Stored data entries:
BEGIN

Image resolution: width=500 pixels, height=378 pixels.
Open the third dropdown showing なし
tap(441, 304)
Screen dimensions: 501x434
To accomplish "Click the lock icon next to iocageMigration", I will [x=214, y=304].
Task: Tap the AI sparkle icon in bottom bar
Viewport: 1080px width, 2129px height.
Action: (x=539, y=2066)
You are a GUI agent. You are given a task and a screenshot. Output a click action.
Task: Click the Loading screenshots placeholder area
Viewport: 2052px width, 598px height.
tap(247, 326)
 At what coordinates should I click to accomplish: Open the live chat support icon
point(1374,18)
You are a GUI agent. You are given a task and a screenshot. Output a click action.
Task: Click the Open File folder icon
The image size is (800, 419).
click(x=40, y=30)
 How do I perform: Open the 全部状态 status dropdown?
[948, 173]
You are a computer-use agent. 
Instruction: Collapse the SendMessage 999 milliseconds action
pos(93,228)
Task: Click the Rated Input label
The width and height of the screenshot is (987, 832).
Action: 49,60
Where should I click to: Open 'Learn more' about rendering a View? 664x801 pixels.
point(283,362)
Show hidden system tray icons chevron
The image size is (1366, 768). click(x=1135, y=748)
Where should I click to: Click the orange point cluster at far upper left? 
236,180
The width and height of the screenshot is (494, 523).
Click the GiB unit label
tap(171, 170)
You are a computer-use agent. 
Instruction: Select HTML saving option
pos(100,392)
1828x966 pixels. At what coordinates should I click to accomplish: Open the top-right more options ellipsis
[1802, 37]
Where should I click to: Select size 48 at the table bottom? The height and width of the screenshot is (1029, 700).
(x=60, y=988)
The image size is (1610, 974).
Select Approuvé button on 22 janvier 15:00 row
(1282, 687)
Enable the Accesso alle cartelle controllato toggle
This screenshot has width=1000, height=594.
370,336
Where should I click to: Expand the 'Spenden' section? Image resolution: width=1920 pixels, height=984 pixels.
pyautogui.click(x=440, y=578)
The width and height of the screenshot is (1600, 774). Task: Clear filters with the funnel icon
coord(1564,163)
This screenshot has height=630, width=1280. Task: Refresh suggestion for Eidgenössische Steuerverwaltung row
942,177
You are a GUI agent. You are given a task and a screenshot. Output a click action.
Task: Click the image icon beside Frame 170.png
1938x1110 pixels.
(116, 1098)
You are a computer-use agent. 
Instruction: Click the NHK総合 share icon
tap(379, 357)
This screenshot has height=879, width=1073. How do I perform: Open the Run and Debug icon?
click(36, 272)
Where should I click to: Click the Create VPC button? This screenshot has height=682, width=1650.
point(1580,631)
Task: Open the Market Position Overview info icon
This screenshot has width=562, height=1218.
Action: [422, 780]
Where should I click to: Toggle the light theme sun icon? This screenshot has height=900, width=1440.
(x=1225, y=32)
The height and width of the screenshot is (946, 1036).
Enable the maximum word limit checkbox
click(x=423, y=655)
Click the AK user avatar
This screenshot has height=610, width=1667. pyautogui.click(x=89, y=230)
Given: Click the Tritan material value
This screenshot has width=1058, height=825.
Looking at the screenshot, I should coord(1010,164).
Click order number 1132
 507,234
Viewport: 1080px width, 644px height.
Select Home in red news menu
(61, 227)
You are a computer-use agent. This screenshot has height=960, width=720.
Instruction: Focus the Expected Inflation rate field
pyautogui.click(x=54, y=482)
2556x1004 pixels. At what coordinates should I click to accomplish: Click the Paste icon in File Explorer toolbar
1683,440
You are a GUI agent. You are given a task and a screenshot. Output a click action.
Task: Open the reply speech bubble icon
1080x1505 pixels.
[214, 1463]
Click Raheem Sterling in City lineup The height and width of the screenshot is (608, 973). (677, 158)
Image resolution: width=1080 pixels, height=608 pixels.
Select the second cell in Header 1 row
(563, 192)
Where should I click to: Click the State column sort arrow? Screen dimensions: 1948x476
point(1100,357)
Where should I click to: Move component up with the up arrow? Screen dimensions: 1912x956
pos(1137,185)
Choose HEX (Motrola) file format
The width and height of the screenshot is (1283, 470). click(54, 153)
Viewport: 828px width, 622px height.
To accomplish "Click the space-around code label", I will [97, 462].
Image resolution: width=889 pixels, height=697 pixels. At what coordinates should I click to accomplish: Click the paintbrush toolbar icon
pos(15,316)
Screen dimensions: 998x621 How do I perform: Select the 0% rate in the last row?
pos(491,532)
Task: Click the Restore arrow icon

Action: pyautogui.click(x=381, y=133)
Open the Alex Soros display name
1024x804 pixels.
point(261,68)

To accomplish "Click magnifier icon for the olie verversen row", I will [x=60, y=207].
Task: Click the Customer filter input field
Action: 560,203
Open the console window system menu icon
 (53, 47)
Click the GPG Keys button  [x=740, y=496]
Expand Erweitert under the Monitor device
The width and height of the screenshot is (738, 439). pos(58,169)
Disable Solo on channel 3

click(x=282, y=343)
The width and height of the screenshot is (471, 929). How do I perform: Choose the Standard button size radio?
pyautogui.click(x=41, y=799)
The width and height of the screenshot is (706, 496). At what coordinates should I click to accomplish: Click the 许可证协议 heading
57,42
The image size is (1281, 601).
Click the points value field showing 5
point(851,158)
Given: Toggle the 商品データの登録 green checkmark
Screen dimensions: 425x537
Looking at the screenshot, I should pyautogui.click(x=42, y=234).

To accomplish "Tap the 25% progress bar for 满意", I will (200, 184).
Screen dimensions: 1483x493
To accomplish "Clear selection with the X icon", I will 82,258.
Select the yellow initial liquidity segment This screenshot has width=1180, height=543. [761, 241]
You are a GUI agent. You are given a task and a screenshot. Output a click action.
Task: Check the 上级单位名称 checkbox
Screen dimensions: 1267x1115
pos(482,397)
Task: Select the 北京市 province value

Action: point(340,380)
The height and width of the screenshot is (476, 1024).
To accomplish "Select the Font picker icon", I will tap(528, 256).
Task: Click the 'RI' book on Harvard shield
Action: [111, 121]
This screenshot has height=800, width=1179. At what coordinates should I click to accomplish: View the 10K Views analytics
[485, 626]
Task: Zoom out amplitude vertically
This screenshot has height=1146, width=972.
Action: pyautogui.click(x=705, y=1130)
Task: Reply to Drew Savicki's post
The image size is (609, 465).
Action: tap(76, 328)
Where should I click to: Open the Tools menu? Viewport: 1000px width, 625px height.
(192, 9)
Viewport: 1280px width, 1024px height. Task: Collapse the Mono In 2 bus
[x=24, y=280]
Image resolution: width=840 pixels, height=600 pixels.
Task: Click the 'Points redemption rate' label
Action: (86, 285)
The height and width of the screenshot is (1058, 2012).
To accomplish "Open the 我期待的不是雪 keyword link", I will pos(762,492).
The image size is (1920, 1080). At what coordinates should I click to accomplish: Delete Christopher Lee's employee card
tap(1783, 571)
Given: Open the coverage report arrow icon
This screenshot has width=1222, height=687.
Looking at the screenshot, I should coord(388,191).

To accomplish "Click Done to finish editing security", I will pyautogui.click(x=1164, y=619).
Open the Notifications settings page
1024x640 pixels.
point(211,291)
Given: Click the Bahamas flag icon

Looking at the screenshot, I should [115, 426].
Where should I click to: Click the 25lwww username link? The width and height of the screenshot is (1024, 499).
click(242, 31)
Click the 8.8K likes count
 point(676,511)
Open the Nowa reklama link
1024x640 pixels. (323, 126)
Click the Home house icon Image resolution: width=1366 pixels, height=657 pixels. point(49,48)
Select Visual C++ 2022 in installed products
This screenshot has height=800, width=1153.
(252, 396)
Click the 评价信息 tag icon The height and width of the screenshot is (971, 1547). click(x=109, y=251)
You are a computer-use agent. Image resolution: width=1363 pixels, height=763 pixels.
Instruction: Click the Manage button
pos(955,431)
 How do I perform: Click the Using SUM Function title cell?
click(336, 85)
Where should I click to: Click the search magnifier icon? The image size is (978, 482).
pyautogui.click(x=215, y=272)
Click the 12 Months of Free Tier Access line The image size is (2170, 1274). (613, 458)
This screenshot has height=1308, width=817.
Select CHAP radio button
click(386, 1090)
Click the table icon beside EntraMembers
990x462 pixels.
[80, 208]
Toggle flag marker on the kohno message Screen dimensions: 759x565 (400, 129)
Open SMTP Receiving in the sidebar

END

TASK REQUIREMENTS: Lines from the entries that contain the word "beside" are what the answer must hold.

RESPONSE TO THE TASK:
Task: Click the image icon beside Frame 170.png
Click the table icon beside EntraMembers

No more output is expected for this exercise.